_Exercise brief_:
Your task is to write out all of the records once more, exactly.

[Collected data entries]
◆ ◆ ◆ ◆

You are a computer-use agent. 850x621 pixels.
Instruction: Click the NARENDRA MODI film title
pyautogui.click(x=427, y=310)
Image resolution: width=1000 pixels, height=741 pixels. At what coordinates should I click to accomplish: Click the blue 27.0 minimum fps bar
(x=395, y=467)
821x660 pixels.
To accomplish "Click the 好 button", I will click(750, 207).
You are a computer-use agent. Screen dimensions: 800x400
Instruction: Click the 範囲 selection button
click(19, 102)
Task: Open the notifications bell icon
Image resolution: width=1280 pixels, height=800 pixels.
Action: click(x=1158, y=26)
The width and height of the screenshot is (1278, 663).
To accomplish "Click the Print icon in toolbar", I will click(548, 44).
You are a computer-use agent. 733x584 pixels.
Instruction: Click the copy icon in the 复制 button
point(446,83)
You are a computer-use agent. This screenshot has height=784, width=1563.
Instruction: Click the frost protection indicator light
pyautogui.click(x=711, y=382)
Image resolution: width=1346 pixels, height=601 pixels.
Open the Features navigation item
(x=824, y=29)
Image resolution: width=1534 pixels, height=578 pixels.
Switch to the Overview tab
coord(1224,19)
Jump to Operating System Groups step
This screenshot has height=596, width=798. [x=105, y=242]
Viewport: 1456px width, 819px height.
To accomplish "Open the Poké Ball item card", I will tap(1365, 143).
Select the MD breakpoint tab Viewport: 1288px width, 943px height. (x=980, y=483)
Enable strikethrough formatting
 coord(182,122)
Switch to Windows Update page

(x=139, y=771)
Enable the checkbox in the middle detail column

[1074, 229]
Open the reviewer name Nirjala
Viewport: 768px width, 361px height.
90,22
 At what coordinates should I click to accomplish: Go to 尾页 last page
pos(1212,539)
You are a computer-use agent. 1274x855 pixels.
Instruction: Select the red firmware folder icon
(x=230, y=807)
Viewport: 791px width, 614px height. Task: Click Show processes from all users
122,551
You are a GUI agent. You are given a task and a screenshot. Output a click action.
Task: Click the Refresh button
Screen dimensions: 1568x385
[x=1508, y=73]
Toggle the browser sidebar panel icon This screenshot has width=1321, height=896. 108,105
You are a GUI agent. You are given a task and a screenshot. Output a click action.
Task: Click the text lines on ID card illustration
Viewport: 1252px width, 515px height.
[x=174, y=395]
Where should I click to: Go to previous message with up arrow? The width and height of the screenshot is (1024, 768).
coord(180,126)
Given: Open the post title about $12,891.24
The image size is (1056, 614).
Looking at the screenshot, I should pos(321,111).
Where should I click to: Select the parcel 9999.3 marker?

◆ ◆ ◆ ◆

_Answer section_:
You are a computer-use agent. 850x621 pixels.
Instruction: Click the NARENDRA MODI film title
pyautogui.click(x=427, y=310)
Image resolution: width=1000 pixels, height=741 pixels. At what coordinates should I click to accomplish: Click the blue 27.0 minimum fps bar
(x=395, y=467)
821x660 pixels.
To accomplish "Click the 好 button", I will click(750, 207).
You are a computer-use agent. Screen dimensions: 800x400
Instruction: Click the 範囲 selection button
click(19, 102)
Task: Open the notifications bell icon
Image resolution: width=1280 pixels, height=800 pixels.
Action: click(x=1158, y=26)
The width and height of the screenshot is (1278, 663).
To accomplish "Click the Print icon in toolbar", I will click(548, 44).
You are a computer-use agent. 733x584 pixels.
Instruction: Click the copy icon in the 复制 button
point(446,83)
You are a computer-use agent. This screenshot has height=784, width=1563.
Instruction: Click the frost protection indicator light
pyautogui.click(x=711, y=382)
Image resolution: width=1346 pixels, height=601 pixels.
Open the Features navigation item
(x=824, y=29)
Image resolution: width=1534 pixels, height=578 pixels.
Switch to the Overview tab
coord(1224,19)
Jump to Operating System Groups step
This screenshot has height=596, width=798. [x=105, y=242]
Viewport: 1456px width, 819px height.
To accomplish "Open the Poké Ball item card", I will tap(1365, 143).
Select the MD breakpoint tab Viewport: 1288px width, 943px height. (x=980, y=483)
Enable strikethrough formatting
 coord(182,122)
Switch to Windows Update page

(x=139, y=771)
Enable the checkbox in the middle detail column

[1074, 229]
Open the reviewer name Nirjala
Viewport: 768px width, 361px height.
90,22
 At what coordinates should I click to accomplish: Go to 尾页 last page
pos(1212,539)
You are a computer-use agent. 1274x855 pixels.
Instruction: Select the red firmware folder icon
(x=230, y=807)
Viewport: 791px width, 614px height. Task: Click Show processes from all users
122,551
You are a GUI agent. You are given a task and a screenshot. Output a click action.
Task: Click the Refresh button
Screen dimensions: 1568x385
[x=1508, y=73]
Toggle the browser sidebar panel icon This screenshot has width=1321, height=896. 108,105
You are a GUI agent. You are given a task and a screenshot. Output a click action.
Task: Click the text lines on ID card illustration
Viewport: 1252px width, 515px height.
[x=174, y=395]
Where should I click to: Go to previous message with up arrow? The width and height of the screenshot is (1024, 768).
coord(180,126)
Given: Open the post title about $12,891.24
The image size is (1056, 614).
Looking at the screenshot, I should pos(321,111).
Where should I click to: Select the parcel 9999.3 marker?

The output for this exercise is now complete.